### Goal of the exercise:
Under this line are the records; write out word for word the part that begins at the line containing "480x445 pixels. How" and ends at the line containing "Screen dimensions: 1568x782", and no more.

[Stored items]
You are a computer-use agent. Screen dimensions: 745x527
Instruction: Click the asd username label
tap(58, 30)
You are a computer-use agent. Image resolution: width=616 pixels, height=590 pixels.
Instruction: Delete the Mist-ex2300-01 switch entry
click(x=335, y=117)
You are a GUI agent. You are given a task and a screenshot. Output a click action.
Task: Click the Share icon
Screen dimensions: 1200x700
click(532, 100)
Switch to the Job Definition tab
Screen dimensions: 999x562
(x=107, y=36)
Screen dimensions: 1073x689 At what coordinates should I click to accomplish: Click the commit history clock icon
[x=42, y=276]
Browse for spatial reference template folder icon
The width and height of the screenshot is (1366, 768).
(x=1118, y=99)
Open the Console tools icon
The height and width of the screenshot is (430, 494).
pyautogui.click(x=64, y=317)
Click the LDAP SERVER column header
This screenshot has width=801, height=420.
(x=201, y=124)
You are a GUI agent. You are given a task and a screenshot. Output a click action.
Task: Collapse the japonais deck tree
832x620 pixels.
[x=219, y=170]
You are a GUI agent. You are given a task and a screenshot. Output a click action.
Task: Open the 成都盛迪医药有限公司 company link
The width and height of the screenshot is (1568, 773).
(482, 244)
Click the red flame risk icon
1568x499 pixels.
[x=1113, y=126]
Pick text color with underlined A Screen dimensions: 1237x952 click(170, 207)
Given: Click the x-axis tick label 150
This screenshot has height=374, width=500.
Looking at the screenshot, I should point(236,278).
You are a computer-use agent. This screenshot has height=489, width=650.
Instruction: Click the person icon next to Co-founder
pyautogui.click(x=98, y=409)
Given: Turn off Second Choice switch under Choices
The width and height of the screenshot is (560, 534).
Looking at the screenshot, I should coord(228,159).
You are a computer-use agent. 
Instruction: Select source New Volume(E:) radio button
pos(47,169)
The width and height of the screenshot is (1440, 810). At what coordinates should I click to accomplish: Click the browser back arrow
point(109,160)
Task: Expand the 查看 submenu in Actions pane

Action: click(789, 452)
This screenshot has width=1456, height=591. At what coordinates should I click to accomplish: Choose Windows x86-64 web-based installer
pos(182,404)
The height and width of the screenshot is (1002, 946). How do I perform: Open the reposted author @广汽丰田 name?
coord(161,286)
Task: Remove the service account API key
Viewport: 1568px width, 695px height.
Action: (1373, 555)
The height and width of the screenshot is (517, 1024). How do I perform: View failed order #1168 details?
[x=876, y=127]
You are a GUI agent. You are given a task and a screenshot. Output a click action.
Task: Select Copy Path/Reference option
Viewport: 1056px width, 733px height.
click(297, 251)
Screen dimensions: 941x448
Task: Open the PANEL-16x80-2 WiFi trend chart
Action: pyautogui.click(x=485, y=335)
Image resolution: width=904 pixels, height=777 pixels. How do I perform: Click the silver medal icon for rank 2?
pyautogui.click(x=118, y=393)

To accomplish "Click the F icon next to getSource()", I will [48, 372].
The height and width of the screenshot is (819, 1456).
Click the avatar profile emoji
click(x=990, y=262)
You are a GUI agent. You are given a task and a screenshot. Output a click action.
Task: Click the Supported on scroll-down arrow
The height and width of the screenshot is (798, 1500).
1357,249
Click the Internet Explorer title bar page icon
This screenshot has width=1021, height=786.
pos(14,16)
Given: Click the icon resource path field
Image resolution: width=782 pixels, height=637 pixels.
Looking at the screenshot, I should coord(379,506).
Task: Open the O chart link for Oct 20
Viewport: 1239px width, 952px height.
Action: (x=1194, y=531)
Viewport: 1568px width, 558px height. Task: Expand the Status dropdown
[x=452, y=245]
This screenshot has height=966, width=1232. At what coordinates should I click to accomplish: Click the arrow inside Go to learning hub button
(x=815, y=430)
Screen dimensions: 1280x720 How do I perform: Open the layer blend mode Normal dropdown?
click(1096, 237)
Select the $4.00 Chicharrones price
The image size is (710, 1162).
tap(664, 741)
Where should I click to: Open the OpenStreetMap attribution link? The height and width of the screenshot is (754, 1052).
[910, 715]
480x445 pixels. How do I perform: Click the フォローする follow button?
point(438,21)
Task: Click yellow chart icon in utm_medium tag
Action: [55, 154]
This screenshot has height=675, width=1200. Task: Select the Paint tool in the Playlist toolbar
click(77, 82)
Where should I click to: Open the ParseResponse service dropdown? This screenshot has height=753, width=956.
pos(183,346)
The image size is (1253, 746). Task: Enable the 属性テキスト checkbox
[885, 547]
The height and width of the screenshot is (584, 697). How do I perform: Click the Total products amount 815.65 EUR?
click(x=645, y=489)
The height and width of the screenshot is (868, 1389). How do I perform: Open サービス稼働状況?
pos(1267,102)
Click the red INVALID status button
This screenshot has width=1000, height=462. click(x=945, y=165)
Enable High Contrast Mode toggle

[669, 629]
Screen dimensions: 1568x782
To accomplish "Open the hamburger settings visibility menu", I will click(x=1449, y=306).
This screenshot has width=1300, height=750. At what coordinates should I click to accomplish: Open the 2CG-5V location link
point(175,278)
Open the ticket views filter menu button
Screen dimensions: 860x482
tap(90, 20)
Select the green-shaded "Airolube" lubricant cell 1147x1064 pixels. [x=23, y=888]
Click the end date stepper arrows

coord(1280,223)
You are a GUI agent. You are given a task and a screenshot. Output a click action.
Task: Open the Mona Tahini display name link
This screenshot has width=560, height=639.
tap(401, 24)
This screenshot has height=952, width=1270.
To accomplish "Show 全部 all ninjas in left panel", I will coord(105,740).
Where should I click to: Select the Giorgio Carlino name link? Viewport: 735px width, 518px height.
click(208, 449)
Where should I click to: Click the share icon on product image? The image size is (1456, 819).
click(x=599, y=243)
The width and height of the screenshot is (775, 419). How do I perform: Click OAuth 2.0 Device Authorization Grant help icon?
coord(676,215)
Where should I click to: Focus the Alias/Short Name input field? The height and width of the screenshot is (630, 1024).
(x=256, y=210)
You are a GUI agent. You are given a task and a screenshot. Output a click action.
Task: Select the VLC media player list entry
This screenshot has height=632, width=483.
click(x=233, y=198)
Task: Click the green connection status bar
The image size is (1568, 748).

### Task solution:
480x445 pixels. How do I perform: Click the フォローする follow button?
point(438,21)
Task: Click yellow chart icon in utm_medium tag
Action: [55, 154]
This screenshot has height=675, width=1200. Task: Select the Paint tool in the Playlist toolbar
click(77, 82)
Where should I click to: Open the ParseResponse service dropdown? This screenshot has height=753, width=956.
pos(183,346)
The image size is (1253, 746). Task: Enable the 属性テキスト checkbox
[885, 547]
The height and width of the screenshot is (584, 697). How do I perform: Click the Total products amount 815.65 EUR?
click(x=645, y=489)
The height and width of the screenshot is (868, 1389). How do I perform: Open サービス稼働状況?
pos(1267,102)
Click the red INVALID status button
This screenshot has width=1000, height=462. click(x=945, y=165)
Enable High Contrast Mode toggle

[669, 629]
Screen dimensions: 1568x782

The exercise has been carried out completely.